◆ **Passage provided**
It’s 55 °F at The Ed Sullivan Theatre. Why?

If you asked Google (or any other search engine of your preference) the same question I’d asked when I was in your place about a year ago – let me assure you that you’re not alone, and also given just how much attention this post has gotten lately from people like me and you who take valuable time out of our busy lives to ponder something as trivially pointless as the temperature setting of a Broadway theatre. If I’ve been right all along, I’m assuming by now that you’ve just gotten out of a late night screening of The Late Show or began to wonder because you’re headed there sometime soon and saw something in the lines of ‘bring a warm jacket’ on your ticket. There’s no shortage of Yelp reviews with everything ranging from “freezing cold” to “HELLA cold”. Either way, Colbert’s home on Broadway has an unmistakably interesting environment parameter that people just don’t seem to be able to miss and that is the awfully cold thermostat.

◆ **Brief A**
Copy the records word for word, everything from the first line of the records down to and including the line that contains "point(869,132)".

[Records in a dataset]

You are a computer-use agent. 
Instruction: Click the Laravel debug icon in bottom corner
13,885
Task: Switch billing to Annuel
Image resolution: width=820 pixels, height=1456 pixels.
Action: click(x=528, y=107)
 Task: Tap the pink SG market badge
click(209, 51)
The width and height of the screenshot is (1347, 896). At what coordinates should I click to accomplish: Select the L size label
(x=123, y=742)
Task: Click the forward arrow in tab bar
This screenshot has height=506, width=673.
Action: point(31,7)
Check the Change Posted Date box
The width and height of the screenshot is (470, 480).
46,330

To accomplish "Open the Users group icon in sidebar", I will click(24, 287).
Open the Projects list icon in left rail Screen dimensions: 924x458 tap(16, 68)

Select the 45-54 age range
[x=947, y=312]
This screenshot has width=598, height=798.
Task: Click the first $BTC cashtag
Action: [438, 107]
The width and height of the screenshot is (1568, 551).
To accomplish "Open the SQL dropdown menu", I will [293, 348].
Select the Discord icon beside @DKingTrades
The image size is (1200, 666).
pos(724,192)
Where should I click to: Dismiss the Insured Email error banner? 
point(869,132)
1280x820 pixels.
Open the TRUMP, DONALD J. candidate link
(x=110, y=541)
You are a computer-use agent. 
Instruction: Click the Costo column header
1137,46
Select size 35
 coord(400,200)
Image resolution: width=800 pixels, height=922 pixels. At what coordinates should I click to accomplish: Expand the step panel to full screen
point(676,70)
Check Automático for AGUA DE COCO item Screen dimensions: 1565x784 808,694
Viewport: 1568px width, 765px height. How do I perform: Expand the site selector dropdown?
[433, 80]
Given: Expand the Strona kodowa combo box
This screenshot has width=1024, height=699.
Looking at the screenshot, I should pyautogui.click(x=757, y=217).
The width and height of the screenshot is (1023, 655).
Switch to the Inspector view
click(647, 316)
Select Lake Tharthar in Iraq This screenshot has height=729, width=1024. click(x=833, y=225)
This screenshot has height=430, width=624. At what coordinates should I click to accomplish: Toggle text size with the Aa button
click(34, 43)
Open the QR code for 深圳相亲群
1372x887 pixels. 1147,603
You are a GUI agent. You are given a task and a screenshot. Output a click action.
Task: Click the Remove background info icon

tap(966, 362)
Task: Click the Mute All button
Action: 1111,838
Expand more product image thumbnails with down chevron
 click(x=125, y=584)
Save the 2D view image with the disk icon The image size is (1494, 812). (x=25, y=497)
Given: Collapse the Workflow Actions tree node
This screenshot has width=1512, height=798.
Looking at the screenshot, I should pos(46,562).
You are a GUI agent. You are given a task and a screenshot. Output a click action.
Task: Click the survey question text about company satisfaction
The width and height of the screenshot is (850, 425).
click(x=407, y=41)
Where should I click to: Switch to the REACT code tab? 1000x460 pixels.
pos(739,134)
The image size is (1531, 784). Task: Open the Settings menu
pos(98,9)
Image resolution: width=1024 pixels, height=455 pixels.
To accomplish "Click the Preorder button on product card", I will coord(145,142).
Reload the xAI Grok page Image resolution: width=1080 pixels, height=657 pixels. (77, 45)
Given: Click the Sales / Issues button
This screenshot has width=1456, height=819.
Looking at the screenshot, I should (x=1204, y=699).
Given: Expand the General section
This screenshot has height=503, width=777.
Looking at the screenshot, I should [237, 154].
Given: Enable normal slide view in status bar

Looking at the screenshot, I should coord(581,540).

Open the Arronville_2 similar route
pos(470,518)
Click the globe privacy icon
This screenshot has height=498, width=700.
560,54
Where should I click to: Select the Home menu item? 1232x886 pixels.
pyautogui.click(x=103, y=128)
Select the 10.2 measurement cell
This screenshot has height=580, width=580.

◆ **Brief B**
Answer these questions from the post about the cold at the Ed Sullivan Theatre:
(i) What temperature does the title give for the theater?
(ii) What words does the post say might appear on a ticket?
(iii) Between which two phrases do the Yelp reviews range?

◆ **Complete output A**
You are a computer-use agent. 
Instruction: Click the Laravel debug icon in bottom corner
13,885
Task: Switch billing to Annuel
Image resolution: width=820 pixels, height=1456 pixels.
Action: click(x=528, y=107)
 Task: Tap the pink SG market badge
click(209, 51)
The width and height of the screenshot is (1347, 896). At what coordinates should I click to accomplish: Select the L size label
(x=123, y=742)
Task: Click the forward arrow in tab bar
This screenshot has height=506, width=673.
Action: point(31,7)
Check the Change Posted Date box
The width and height of the screenshot is (470, 480).
46,330

To accomplish "Open the Users group icon in sidebar", I will click(24, 287).
Open the Projects list icon in left rail Screen dimensions: 924x458 tap(16, 68)

Select the 45-54 age range
[x=947, y=312]
This screenshot has width=598, height=798.
Task: Click the first $BTC cashtag
Action: [438, 107]
The width and height of the screenshot is (1568, 551).
To accomplish "Open the SQL dropdown menu", I will [293, 348].
Select the Discord icon beside @DKingTrades
The image size is (1200, 666).
pos(724,192)
Where should I click to: Dismiss the Insured Email error banner? 
point(869,132)

◆ **Complete output B**
(i) 55 °F
(ii) "bring a warm jacket"
(iii) "freezing cold" and "HELLA cold"